Il sindaco di Acerra Espedito Marletta si dice “dispiaciuto” del fatto che proprio Romano Prodi, in passato alla guida della Commissione Europea, continui ad infrangere norme del diritto europeo, “esponendo il paese ad un ulteriore sopruso democratico ed ambientale”.
Il comune di Acerra aveva già impugnato l'ordinanza che autorizza le agevolazioni tariffarie per la vendita dell'energia elettrica del provvedimento Cip6, applicando cioè all’inceneritore agevolazioni previste per incentivare le energie pulite, e sta valutando se agire in sede penale o presso la Commissione Europea.
Anche a Napoli le istituzioni cercano di salvare il salvabile. Dopo Regione Campania, anche il Comune di Napoli si costituirà parte civile contro Bassolino e tutti gli altri imputati nel processo sui rifiuti che si aprirà il 14 maggio prossimo. «Una decisione umanamente sofferta», ha commentato il sindaco Rosa Russo Iervolino. E a breve seguirà la Provincia. Il vicepresidente della Provincia di Napoli, Antonio Pugliese ha annunciato che domani, nel corso della riunione di giunta, l’ente delibererà la costituzione di parte civile nel processo sulla gestione dei rifiuti.
Il Consiglio comunale di ieri avrebbe dovuto deliberare sulla differenziata. Ma la riunione non sembra essere stata particolarmente condizionata dalla minaccia del nuovo commissariamento che scatterà se il Comune non approva il piano entro l’8 marzo. La discussione è stata infatti aggiornata a domani, perché non c’era accordo tra i partiti.

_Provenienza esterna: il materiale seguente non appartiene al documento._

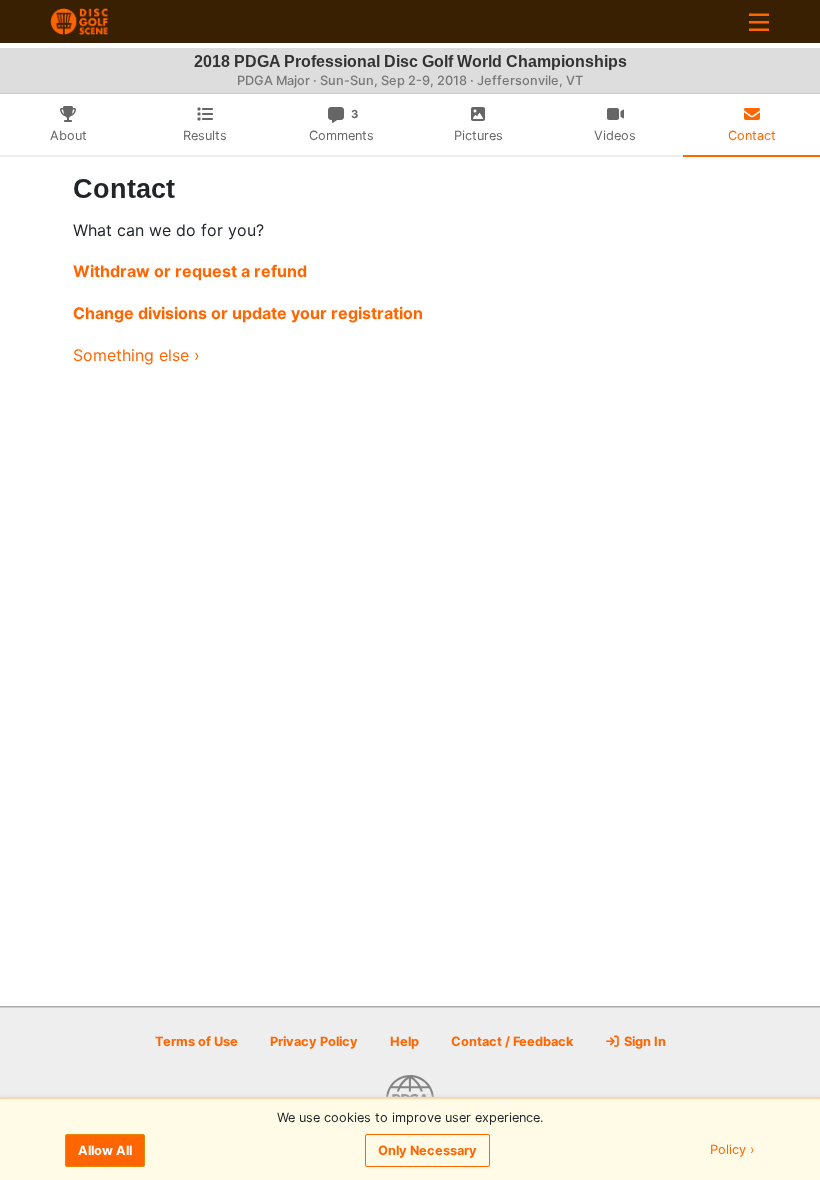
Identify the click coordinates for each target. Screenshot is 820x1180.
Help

Nel frattempo la città è di nuovo, forse più di prima, letteralmente assediata da cumuli di rifiuti, anche in molte zone del centro che prima erano state – ingiustamente o giustamente – preservate, relegando la problematicità in provincia. Case, scuole, ospedali, uffici, alberghi, negozi, da Pozzuoli a Quarto, da piazza Municipio a via Toledo – tutti sono circondati e intralciati dai sacchetti, o potrebbero esserlo a breve. Una situazione che, se non risolta prima dell’estate, potrebbe aprire a scenari realmente apocalittici dal punto di vista sanitario .
Ma gli impianti di Cdr rimangono bloccati, e i siti di stoccaggio al limite della capienza.Ieri notte il Commissario straordinario Gianni De Gennaro ha prorogato per altri cinque giorni l’utilizzo temporaneo del sito di stoccaggio di Taverna del Re a Giugliano.
Lucia De Cicco, la donna che alcuni giorni fa si è data fuoco proprio per protestare contro la riapertura del sito sta proseguendo lo sciopero della fame. Alcuni manifestanti di Giugliano hanno organizzato nel pomeriggio un sit-in vicino al Cardarelli, dove si trova ricoverata la donna, che avrebbe rifiutato, secondo i familiari, anche l’alimentazione tramite flebo prescritta dai medici.
A Salerno intanto si procede sulla strada del termovalorizzatore. E’ stata firmata ieri l’intesa tra Antonio Bassolino e il sindaco Enzo De Luca, e il cantiere potrebbe essere aperto già a settembre. Già stanziato il capitale necessario: settantacinque milioni di euro dal Fondo aree sottoutilizzate e fondi europei della programmazione 2007-2013. Il sindaco di Salerno Enzo De Luca ha fatto sapere che allestirà il suo ufficio all'interno dell'impianto, in modo tale da dimostrare ai cittadini “che non c’è da temere alcun rischio”.
Nonostante dopo il recento rimpasto la giunta regionale si dimostri molto attiva, le mancate dimissioni di Bassolino fanno sentire il loro peso, sia a livello nazionale (con gli appelli di Veltroni che lo invita a “fare la cosa giusta”) sia a livello locale, dove quotidianamente politici e intellettuali, pro o contro l’attuale Presidente della Regione, cercano di convincerlo a farsi da parte, anche per evitare pesanti conseguenze politiche alle prossime elezioni. Ma Bassolino rimane al suo posto, ritenendo di essere stato condannato prima del tempo e senza giusto processo, e procede tra autodifesa e parziali ammissioni di responsabilità. D’altra parte le dimissioni non possono essere imposte. Anche se, in una situazione in cui la Giunta regionale si è costituita parte civile contro il suo Presidente, e i cittadini minacciano di non votare alle prossime elezioni, la sua carica sembra sempre più difficilmente difendibile.